English Woods is one of the 52 neighborhoods of Cincinnati, Ohio. Owned by the Cincinnati Metropolitan Housing Authority, the neighborhood originally consisted of housing projects built in 1940 and 1960, but the majority of the projects were demolished in 2005. The population was 361 at the 2020 census.

==History==
In 1940, the Cincinnati Metropolitan Housing Authority (CMHA) established English Woods as a planned housing project. The establishment of the neighborhood was born out of local reformers' push to address the city's housing shortage in the late nineteenth and early twentieth century, with organizations such as the Better Housing League arguing that the shortage caused Cincinnati's urban core to deteriorate into slums. With financial support from the federal government due to the Housing Act of 1937, the CMHA opted for a two-pronged approach to the housing crisis, coupling the construction of public housing with the future clearance of neighborhoods the government considered slums. Because the CMHA's housing projects were racially segregated, after the construction of the city's first housing projects in the predominately black neighborhood of the West End, the CMHA sought to build their next projects as white-only communities in predominately white neighborhoods. Constructed along with Winton Terrace in Winton Place, English Woods's site was chosen due to its location in the predominately white neighborhood of North Fairmount. The projects opened in 1942, with CMHA naming the neighborhood after David English, a local early settler.

■ ■ ■

Check each statement against the passage on English Woods above, answering yes or no and quoting the words that decide it. (a) The projects in English Woods opened in 1942. (b) The site for English Woods was chosen for its location in a predominately black neighborhood. (c) Most of the projects were demolished in 2005.

■ ■ ■

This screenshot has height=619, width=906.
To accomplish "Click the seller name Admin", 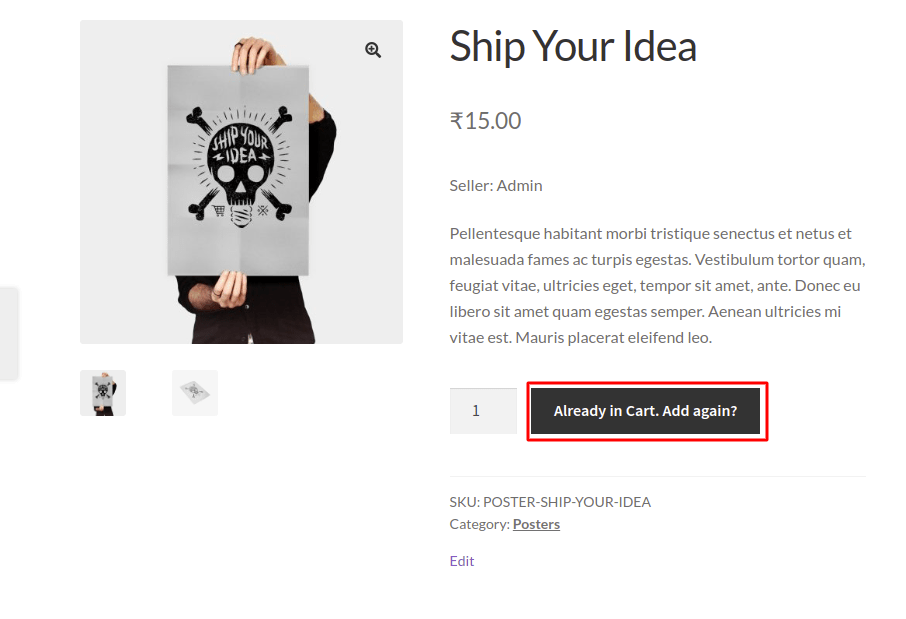I will [522, 185].
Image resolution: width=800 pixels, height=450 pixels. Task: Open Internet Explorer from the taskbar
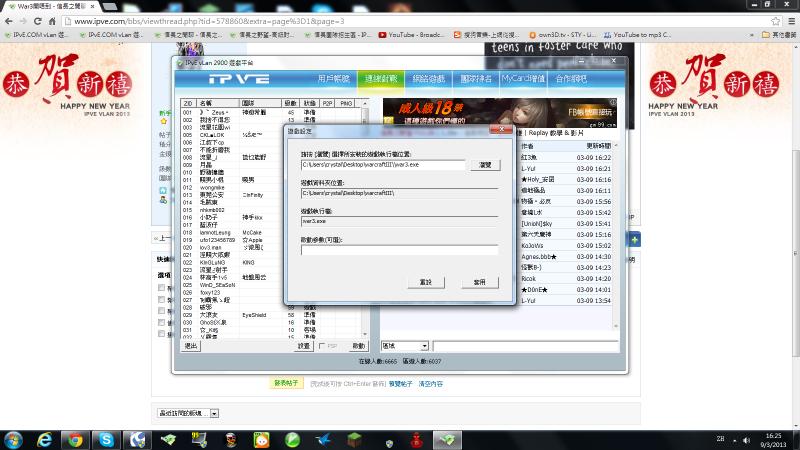point(45,438)
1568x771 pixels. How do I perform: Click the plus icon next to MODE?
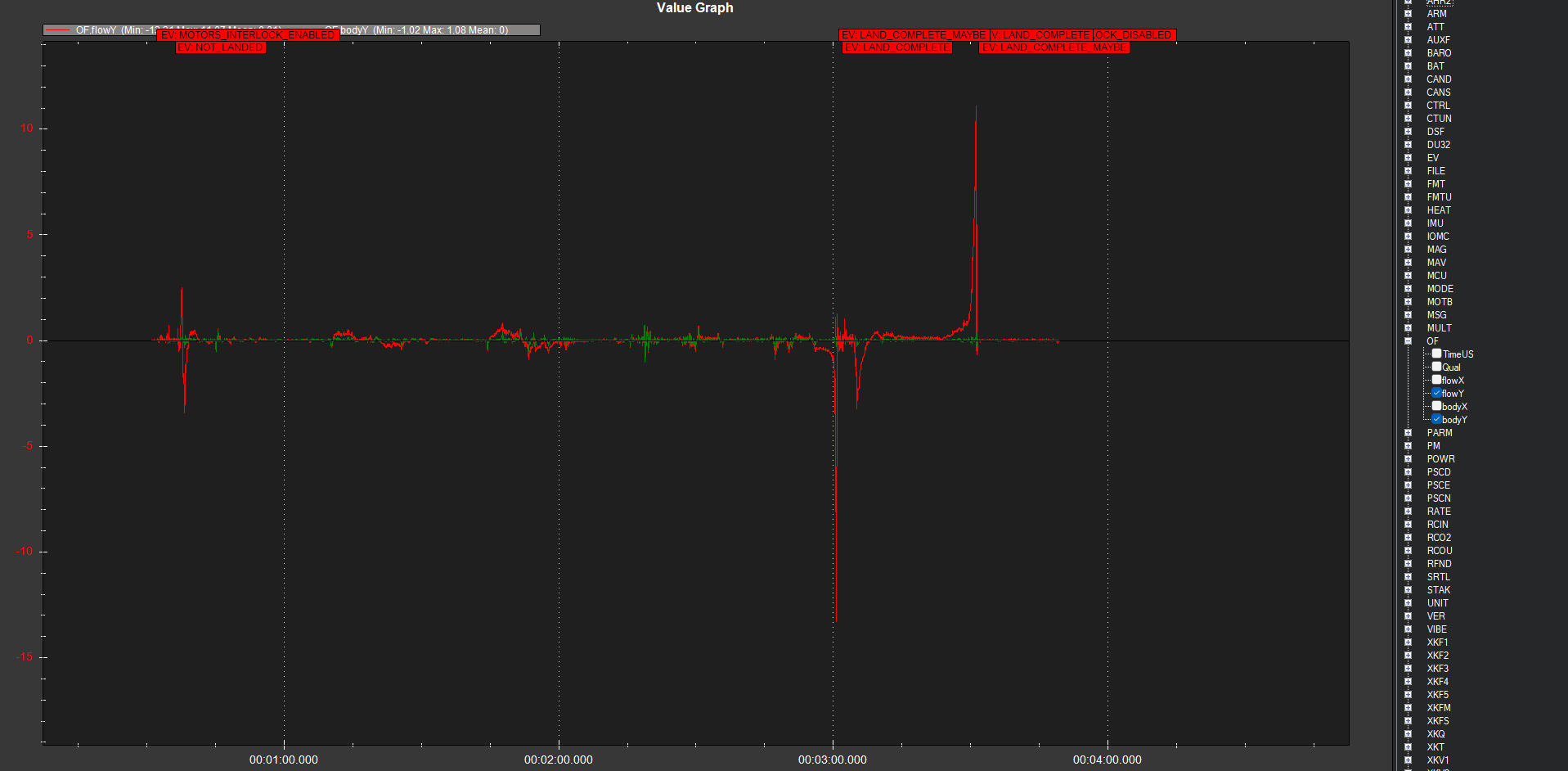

■ ■ ■

**SOLUTION TO THIS EXERCISE:**
(a) Yes: "The projects opened in 1942"
(b) No: "English Woods's site was chosen due to its location in the predominately white neighborhood of North Fairmount"
(c) Yes: "the majority of the projects were demolished in 2005"